When a police officer is working for a private company, but wearing their sworn officer clothing and armed with a gun or stun-gun, what authority do they have to tell a driver not to park in a particular space?

If they’re hired by the truck stop it’s one issue, but do larger companies specifically compete with other companies or independent drivers at truck stop spaces as well?

If you’re a trucker or used to drive truck, have you ever encountered off-duty police or security guards giving a driver a hard time at a truck stop?

Please e-mail me at charlie_morasch@landlinemag.com, I want to hear your stories.

Monday, November 19, 2007

Gauged your molecules today?

I’ve been reading a fascinating book called “The World Without Us,” in which author Alan Weisman addresses the question: What would happen to the world if all us humans suddenly vanished?

Answering that question requires considerable examination of what the world is like today. In a chapter that makes truck emissions seems like baby’s breath, Weisman explores the changes that about 50 years of widespread, massive and growing production of plastics have made. You can read it online here, click on Chapter 9: Polymers Are Forever. Chapter 10 continues the exploration, in even more depressing detail.
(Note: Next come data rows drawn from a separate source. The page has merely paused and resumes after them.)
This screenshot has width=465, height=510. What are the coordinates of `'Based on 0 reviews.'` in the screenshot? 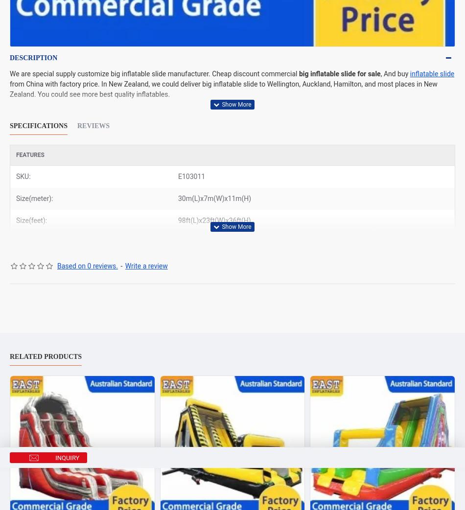 It's located at (87, 266).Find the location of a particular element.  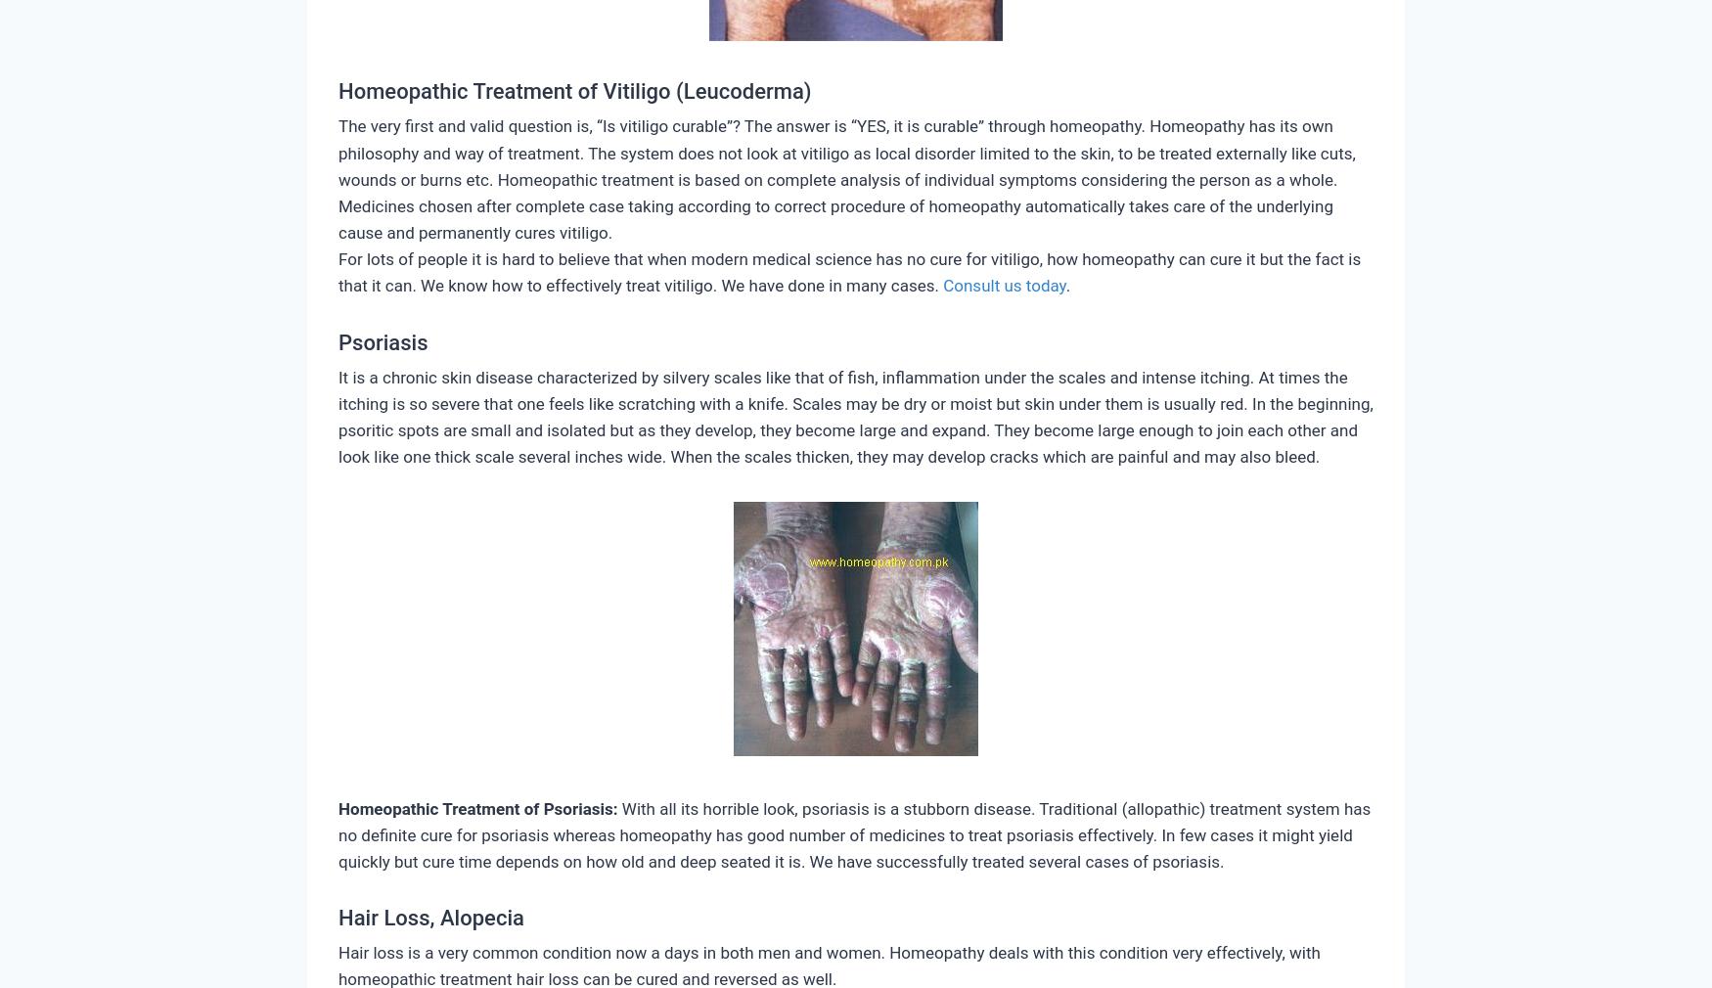

'Psoriasis' is located at coordinates (381, 341). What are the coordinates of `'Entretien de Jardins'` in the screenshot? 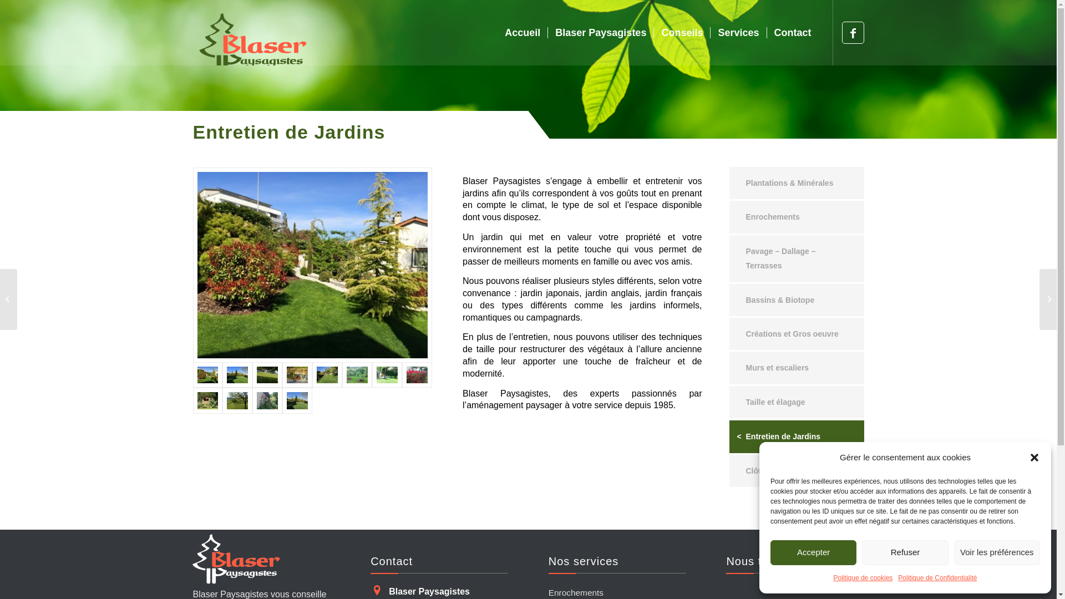 It's located at (796, 435). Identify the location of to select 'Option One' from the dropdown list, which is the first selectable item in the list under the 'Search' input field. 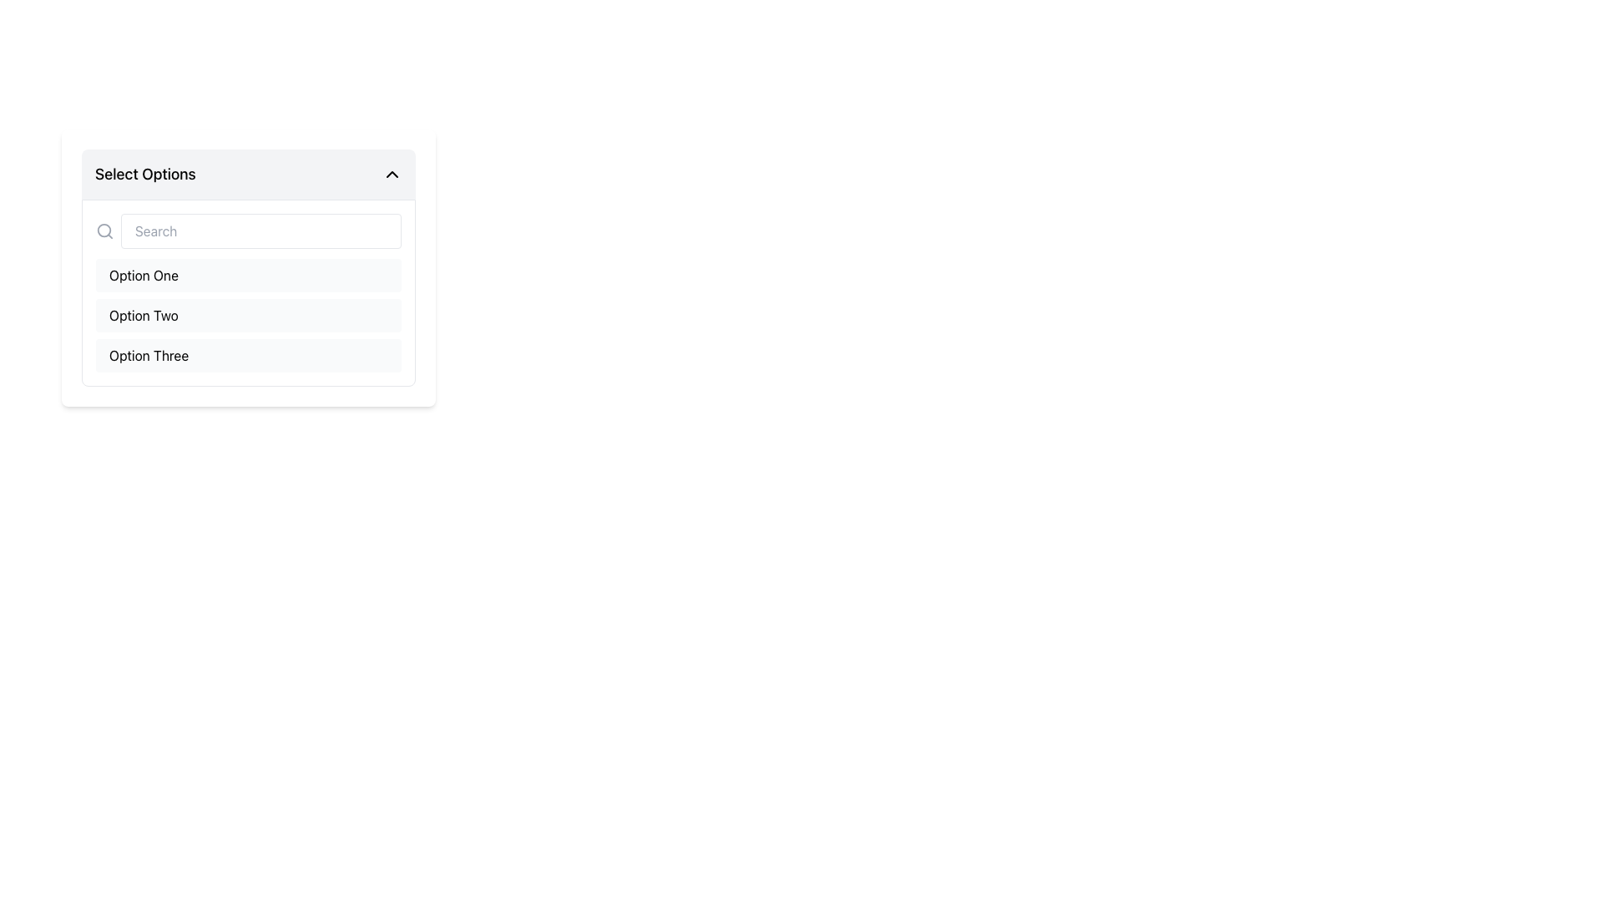
(144, 275).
One detail, however, caught my attention: A brief overview of how Charles Goodyear accidentally discovered how to vulcanize rubber. Weisman makes the startling declaration that a rubber tire, essentially, acts like one giant molecule.

Even if, like me, you spent most of chemistry class dreaming about fishing, you probably recall that molecules are supposed to be really tiny things. Not rubber he says. When all the ingredients are mixed together into – let’s call it tire dough – and the dough is poured into the form and heated, all those atoms link up and form one big long chain: one molecule.

Yeah, right. I think the man is stretching the definition of molecule here to cover an entire truck rim. From reading other descriptions of what happens in vulcanization, it sounds like a lot of molecules all lined up in long chains, kinda like the world’s largest conga line.

Whatever. There aren’t any little bacteria that eat rubber, so, no matter how tiny it shreds, it doesn’t biodegrade. In landfills, Weisman say, tires do what we bought them for: they trap air and, over time, tend to float to the surface. So, if we’re all Raptured or virused away, old tires will be rising to the top of landfills for centuries to come, where they will perform their secondary function of providing habitat for breeding mosquitoes.

All of which is a really long way of getting to a point that relates to trucking. To keep your “molecules” from giving out too soon, check their pressure with a gauge, not a bat. And when asked, “Paper or plastic,” go the paper route.